When issues of social justice and children coincide, it’s just the sort of context in which someone says, ‘what we need is another Dickens!’ Indeed. The other day I was told of a family where two children go to school on alternate days, because there is only one uniform to share. An issue like this would have incensed Dickens, particularly because of his own personal experience of disrupted education.
As it happens, I was asked to give a short talk about Dickens the other day, to introduce some readings from A Christmas carol as part of an open air ‘Victorian’ high street festival. Groping around for some reminders, I chanced upon a phrase used by one of Dickens’s biographers, Edgar Johnson, who refers to his ‘uncompromising humanitarian radicalism’: fifteen syllables in three words may be OTT, but what an encapsulation!
Sadly, we can’t have another Charles Dickens. Not because there are not talented, persuasive writers and passionate social commentators in our own time – there are. But because no commentator today could expect to sustain the level of attention that Dickens managed to command for several decades in the nineteenth century. The media channels were fewer and the hall of fame far less crowded then; and Dickens had the skills, energy and temperament to maximise his impact in the interests of social justice.
He wasn’t ‘just’ a novelist, he was a communicator adept in the dominant media of his time. Lord Northcliffe described him as the greatest magazine editor of his or any age – how was that possible? It’s scary to be reminded that Dickens died at about the age I am now – he achieved so much that we might mistakenly think of him as long-lived.
All of which leaves me wondering quite why we are in such a mess now, and what is needed to signal positive social change.
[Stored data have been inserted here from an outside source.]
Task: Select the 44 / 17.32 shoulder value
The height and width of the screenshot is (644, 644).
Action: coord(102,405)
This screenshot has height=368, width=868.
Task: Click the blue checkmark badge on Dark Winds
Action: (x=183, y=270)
It doesn’t take a lot of imagination to start interpreting the above-mentioned child poverty map as representing many thousands of family crises, weeks of hunger, months of debilitating stress, sickness, sense of abandonment, fear and maltreatment and loss and ruined lives. What kind of influence over our power-mongers is needed to restore a respectable insistence on social justice?
In 1843, Dickens was just 31 years old and a huge celebrity. He was at the height of his powers, full of ideas and overflowing with creativity. And he was besieged on all sides by people seeking to persuade him to use his influence in one cause or another. We should not overlook his skill in dealing with persistent lobbyists. He did not shy away from difficult issues and frequently took up a cause about which he felt passionate, and would take it further than anyone else ever could.
And so it happens that around March 1843, one of the representatives of the Children’s Employment Commission, no less, Dr Southwood Smith, sent or lent to Dickens a copy of the Commission’s second report. Sounds like a gripping read doesn't it? Nowadays we can well imagine the kinds of nasties that were depicted. On 6 March Dickens writes to Smith:
‘I am so perfectly stricken down by the blue book you have sent me, that I think… of writing, and bringing out, a very cheap pamphlet, called ‘An appeal to the People of England, on behalf of the Poor Man’s Child’…
This is Dickens the journalist, moved by what he has read or heard or seen, and ready to use his formdiable reporting skills to bring social injustices to public attention. But a few days later he writes again to Dr Smith:
‘…since I wrote to you last, reasons have presented themselves for deferring the production of that pamphlet, until the end of the year. I am not at liberty to explain them further just now; but rest assured that when you know them, and see what I do, and where, and how, you will certainly feel that a Sledge hammer has come down with twenty times the force - twenty thousand times the force – I could exert by following my first idea…’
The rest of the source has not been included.